6 février - La brillante carrière du baron Seutin.
2 mars - Le Vlaamsche Broederbond.
3 mars - Les deux amours de Léopold Ier.
29 mars - La Bande noire : deux exécutions à Charleroi.
11 avril - Les libéraux refusent une flotte de guerre
à Léopold, Chazal et Brialmont.

19 septembre - Enfants nobles.
6 novembre - Les Anversois contre les fortifications.
28 novembre - Le Parti du Meeting et son combat.
10 décembre - L'Université libre est en deuil.
1862 - Le thermalisme en Belgique.
1862 - Paris applaudit César Franck.
Autres dates importantes.



La brillante carrière du baron Seutin.

6 février 1862.

L e sénateur-baron Louis Seutin vient de mourir à Bruxelles.
Fils du peuple né à Nivelles en 1793, il dut quitter l'école de médecine de Bruxelles lorsque, en 1813, la conscription l'appella dans la garde impériale, où il devint médecin-major.

Dès 1814, Seutin reprit ses études, mais à Leyde, et il fut à Waterloo comme médecin belge.

La révolution de 1830 en fit le médecin du roi et médecin-chef de l'armée.

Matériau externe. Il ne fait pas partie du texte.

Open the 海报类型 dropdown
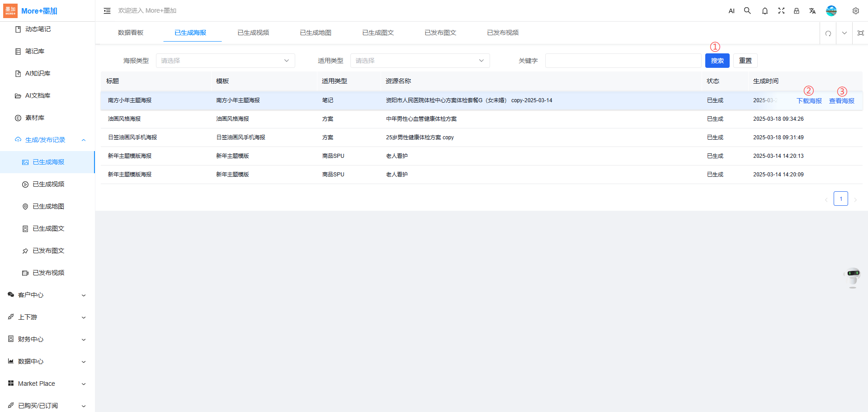 tap(225, 61)
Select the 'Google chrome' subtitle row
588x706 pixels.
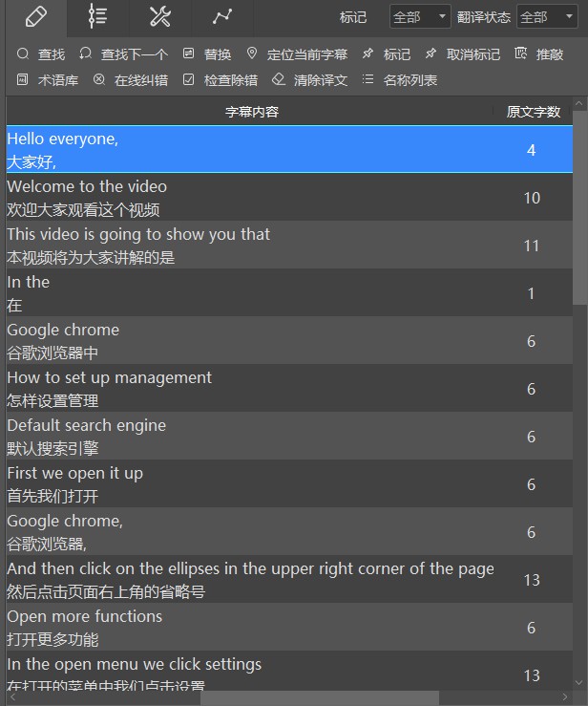(248, 341)
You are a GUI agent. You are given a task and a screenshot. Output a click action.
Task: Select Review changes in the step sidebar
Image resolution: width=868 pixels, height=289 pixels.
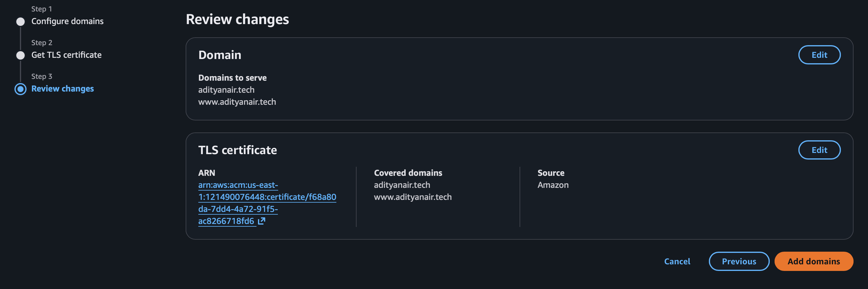click(x=63, y=89)
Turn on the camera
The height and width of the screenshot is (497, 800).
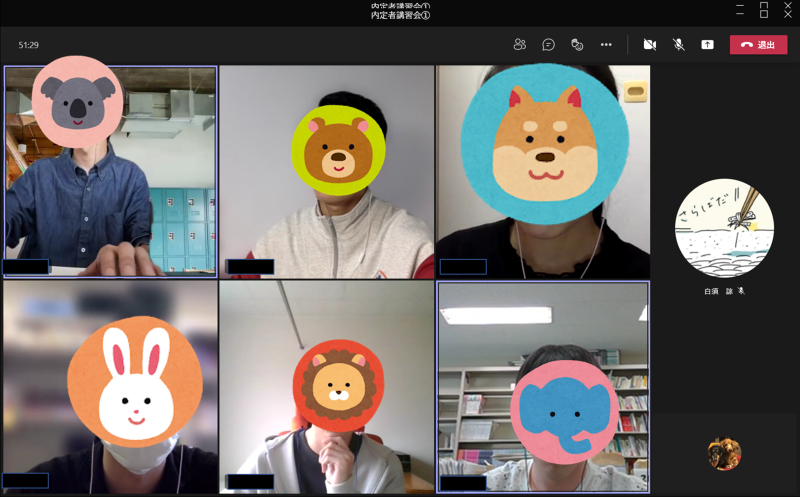tap(649, 45)
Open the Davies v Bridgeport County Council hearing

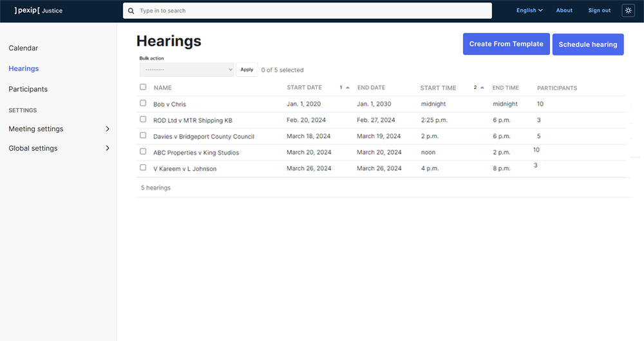click(204, 137)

A l'hôpital Saint-Pierre, à l'université et dans le privé, le baron Seutin faisait montre d'intuition pour déceler les maladies contagieuses et réussit, grâce à l'hygiène, à réduire la mortalité des femmes en couches.

Il étonna le monde médical en créant la méthode amovo-inamovible qui permet de soigner les fractures ouvertes tout en contenant le membre dans un bandage rigidifié par l'amidon, qui immobilise rapidement le membre blessé.

Le baron Louis Seutin a expérimenté l'anesthésie et réorganisé les hôpitaux.
Il a aussi soigné le tsar.

Cette activité professionnelle ne l'a pas empêché d'entrer au Sénat.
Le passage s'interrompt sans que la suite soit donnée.